PROBLEM STATEMENT -> Copying rule for the data below: pictures stay out, and only the lines from the one with "[combobox] (21, 1289)" down to the one with "Videos (268, 615)", inclusive, are repeated exactly.

----------------

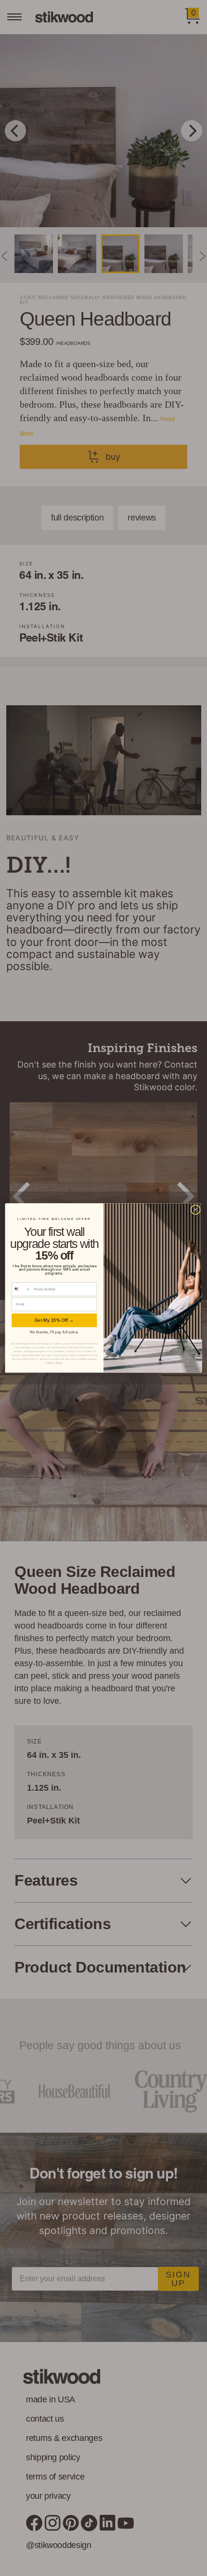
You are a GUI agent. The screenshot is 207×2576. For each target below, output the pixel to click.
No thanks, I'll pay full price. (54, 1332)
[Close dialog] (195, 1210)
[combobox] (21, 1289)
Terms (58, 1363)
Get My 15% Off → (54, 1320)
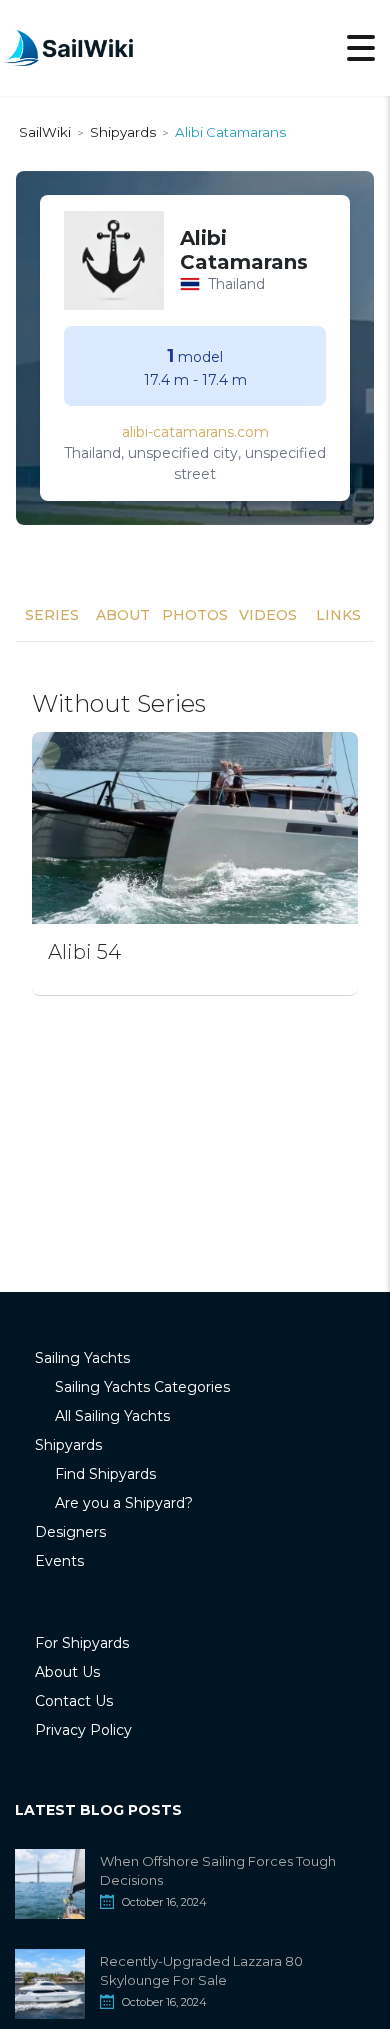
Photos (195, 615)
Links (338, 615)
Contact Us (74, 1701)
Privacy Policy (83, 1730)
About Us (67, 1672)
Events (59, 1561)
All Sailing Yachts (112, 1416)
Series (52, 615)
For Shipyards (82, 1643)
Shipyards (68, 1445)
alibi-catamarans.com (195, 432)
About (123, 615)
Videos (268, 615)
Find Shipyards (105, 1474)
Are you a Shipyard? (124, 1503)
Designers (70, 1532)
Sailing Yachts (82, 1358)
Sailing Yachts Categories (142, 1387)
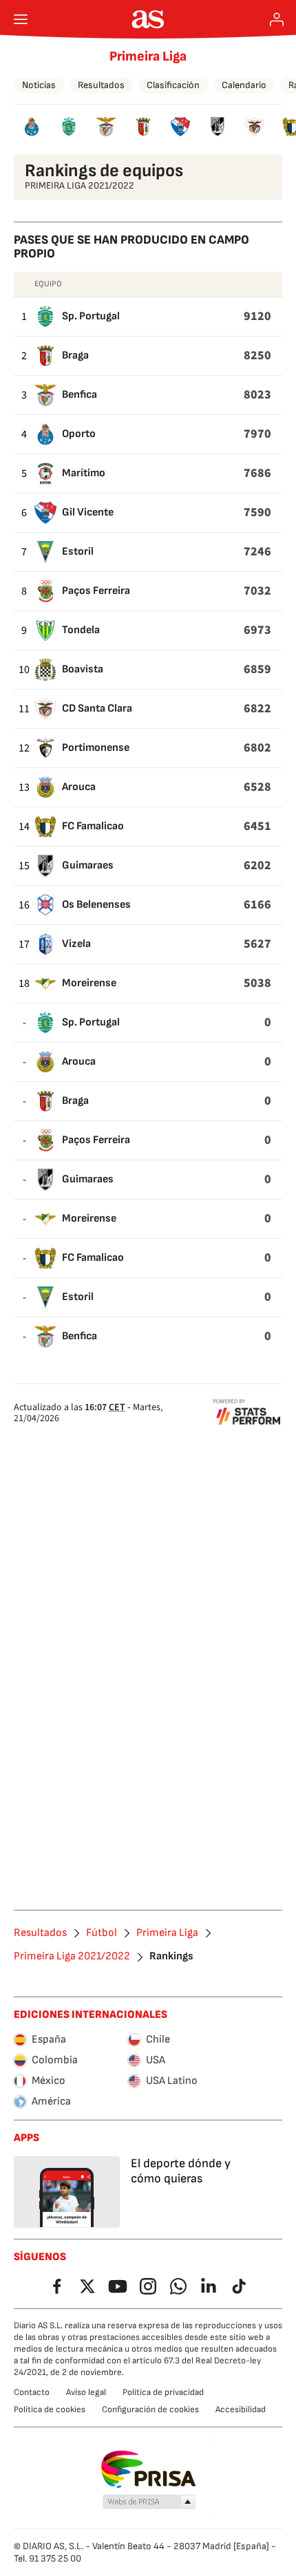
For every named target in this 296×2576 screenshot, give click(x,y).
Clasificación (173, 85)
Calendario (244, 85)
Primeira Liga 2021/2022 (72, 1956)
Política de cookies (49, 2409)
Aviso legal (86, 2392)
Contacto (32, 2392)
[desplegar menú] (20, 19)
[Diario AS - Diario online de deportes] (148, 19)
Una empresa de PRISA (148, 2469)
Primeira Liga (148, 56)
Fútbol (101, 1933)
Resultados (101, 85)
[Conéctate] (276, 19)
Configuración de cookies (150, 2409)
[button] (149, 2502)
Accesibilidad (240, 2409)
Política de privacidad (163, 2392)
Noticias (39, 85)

----------------

EXERCISE RESULT ->
[combobox] (21, 1289)
Terms (58, 1363)
Get My 15% Off → (54, 1320)
Photos (195, 615)
Links (338, 615)
Contact Us (74, 1701)
Privacy Policy (83, 1730)
About Us (67, 1672)
Events (59, 1561)
All Sailing Yachts (112, 1416)
Series (52, 615)
For Shipyards (82, 1643)
Shipyards (68, 1445)
alibi-catamarans.com (195, 432)
About (123, 615)
Videos (268, 615)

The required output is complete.